Psalm 137 was written during the Babylonian exile. God’s people had been taken by force from their land to Babylon. Much of their homeland had been devastated by the Babylonian armies. Much of Jerusalem, including the temple, had been destroyed. When the Jewish people remembered what had happened to them, when they remembered Jerusalem and its demolished temple, they wept with grief.

Weeping is a fitting response to the brokenness of this world and the losses it brings to our lives. Sometimes we mourn personal losses, such as the death of a loved one. Sometimes we grieve over the injustice that pervades our shattered world. Sometimes our weeping focuses on our work.

Psalm 137 reassures us that weeping is a normal part of living in a world fragmented by sin. As we weep, we are free to share our sorrow with each other and with God. Through the Psalms, God invites us to lament. God knows and shares in our sorrow.


Gracious God, centuries ago, your people wept as they were in exile in Babylon. They grieved as they remembered what they had lost. Life had not turned out as they had expected or hoped, so they poured out their lament to you.

Thank you, dear Lord, for allowing the laments of your people to be so prominent in the Psalms. Thank you for showing us that grief is a normal part of life in this broken world. Thank you for giving us permission to grieve when things in life are painful. Thank you for inviting us to share our laments with you.

Today, Lord, I want to share with you my weeping over my work. I feel disappointed and helpless. Things are not working out as I hoped they would. I remember how much I thought this job would be perfect. Now, the memory of those dreams makes my reality even more painful.

When it comes to matters at work, Lord, I don’t quite know what to do. But I do know that telling you about it is right. So here is my disappointment, my grief, my sadness. I lay it down before you.

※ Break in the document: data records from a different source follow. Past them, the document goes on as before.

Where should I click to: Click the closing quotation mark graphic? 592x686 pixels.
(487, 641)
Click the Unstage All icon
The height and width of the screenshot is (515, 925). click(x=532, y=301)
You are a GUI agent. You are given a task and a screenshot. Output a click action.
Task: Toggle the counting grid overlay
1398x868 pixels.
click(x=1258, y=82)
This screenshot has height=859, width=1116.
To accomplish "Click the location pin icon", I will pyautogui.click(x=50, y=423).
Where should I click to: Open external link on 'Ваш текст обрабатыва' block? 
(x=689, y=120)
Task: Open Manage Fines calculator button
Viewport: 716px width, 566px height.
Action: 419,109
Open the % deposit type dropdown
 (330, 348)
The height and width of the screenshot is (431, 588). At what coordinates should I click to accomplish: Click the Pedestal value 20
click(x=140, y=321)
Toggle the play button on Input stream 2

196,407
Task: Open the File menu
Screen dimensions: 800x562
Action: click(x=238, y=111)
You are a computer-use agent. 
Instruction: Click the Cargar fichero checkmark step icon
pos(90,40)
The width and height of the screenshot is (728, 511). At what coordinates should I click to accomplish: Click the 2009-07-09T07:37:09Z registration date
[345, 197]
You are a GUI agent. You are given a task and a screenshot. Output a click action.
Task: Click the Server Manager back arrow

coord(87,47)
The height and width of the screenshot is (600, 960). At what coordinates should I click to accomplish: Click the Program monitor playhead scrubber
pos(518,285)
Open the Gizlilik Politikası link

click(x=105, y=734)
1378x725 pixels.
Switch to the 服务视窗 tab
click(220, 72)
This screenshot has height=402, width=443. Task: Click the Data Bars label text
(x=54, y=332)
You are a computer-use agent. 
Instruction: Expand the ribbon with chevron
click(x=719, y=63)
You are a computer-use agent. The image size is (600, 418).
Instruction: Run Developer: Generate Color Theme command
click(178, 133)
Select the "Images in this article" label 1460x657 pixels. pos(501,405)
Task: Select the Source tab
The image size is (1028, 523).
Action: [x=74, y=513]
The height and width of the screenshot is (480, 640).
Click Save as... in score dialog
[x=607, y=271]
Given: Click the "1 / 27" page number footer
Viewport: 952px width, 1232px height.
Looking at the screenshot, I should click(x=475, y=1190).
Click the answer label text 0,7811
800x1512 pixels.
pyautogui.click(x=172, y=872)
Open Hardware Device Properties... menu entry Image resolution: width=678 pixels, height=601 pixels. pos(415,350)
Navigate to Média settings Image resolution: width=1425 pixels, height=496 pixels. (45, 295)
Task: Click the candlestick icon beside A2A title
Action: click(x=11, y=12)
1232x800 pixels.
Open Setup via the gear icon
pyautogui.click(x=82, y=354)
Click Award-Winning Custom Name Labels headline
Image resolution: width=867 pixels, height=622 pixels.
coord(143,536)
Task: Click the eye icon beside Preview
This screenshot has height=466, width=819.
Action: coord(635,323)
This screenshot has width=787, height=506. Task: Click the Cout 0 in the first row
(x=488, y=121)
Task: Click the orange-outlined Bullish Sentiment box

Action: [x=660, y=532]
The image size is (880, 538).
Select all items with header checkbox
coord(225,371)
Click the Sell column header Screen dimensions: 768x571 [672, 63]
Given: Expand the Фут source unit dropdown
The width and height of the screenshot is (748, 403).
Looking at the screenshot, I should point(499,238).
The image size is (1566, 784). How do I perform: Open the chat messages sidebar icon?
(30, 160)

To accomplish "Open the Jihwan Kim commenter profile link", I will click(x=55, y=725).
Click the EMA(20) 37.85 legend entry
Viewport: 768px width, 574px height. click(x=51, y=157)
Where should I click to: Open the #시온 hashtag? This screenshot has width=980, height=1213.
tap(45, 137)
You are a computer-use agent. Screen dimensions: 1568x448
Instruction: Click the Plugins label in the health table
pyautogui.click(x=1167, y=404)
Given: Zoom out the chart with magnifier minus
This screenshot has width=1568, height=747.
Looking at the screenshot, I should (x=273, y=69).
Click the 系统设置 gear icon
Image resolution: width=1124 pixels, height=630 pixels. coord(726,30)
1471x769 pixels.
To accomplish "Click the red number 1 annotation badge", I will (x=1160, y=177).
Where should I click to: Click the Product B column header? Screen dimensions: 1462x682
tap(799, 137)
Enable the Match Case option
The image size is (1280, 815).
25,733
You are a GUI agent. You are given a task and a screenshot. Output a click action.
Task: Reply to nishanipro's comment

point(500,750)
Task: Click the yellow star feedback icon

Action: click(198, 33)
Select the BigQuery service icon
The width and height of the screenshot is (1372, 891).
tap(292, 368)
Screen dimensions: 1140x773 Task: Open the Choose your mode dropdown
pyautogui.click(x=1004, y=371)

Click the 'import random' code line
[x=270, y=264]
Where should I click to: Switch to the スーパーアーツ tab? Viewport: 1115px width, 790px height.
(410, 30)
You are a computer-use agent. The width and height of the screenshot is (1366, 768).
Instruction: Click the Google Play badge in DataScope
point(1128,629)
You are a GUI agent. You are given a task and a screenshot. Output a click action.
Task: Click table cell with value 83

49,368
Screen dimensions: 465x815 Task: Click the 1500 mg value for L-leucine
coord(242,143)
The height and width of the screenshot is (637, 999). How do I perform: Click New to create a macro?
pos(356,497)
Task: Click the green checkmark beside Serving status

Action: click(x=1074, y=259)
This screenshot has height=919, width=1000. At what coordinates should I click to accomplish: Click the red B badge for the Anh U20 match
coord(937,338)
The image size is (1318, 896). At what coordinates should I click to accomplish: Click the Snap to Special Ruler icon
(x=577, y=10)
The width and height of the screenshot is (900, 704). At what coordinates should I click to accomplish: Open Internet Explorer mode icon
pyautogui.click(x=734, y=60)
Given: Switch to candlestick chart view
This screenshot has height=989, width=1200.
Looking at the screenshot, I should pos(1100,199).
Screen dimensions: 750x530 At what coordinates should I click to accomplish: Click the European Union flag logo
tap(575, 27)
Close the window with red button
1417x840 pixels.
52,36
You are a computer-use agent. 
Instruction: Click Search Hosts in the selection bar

Thank you for hearing me, understanding me, welcoming me, and comforting me. Amen.

Ponder Throughout the Day

God wants to hear about and share in your sorrow.

For Further Reflection

Read all of Psalm 137.

You may also wish to read Isaiah 53.

Banner image by Falaq Lazuardi on Unsplash.

Find all Life for Leaders devotions here. Explore what the Bible has to say about work at the High Calling archive, hosted by the unique website of our partners, the Theology of Work Project. Reflection on today’s Life for Leaders theme can be found here: The Verse in Scripture that Makes Us Most Uncomfortable.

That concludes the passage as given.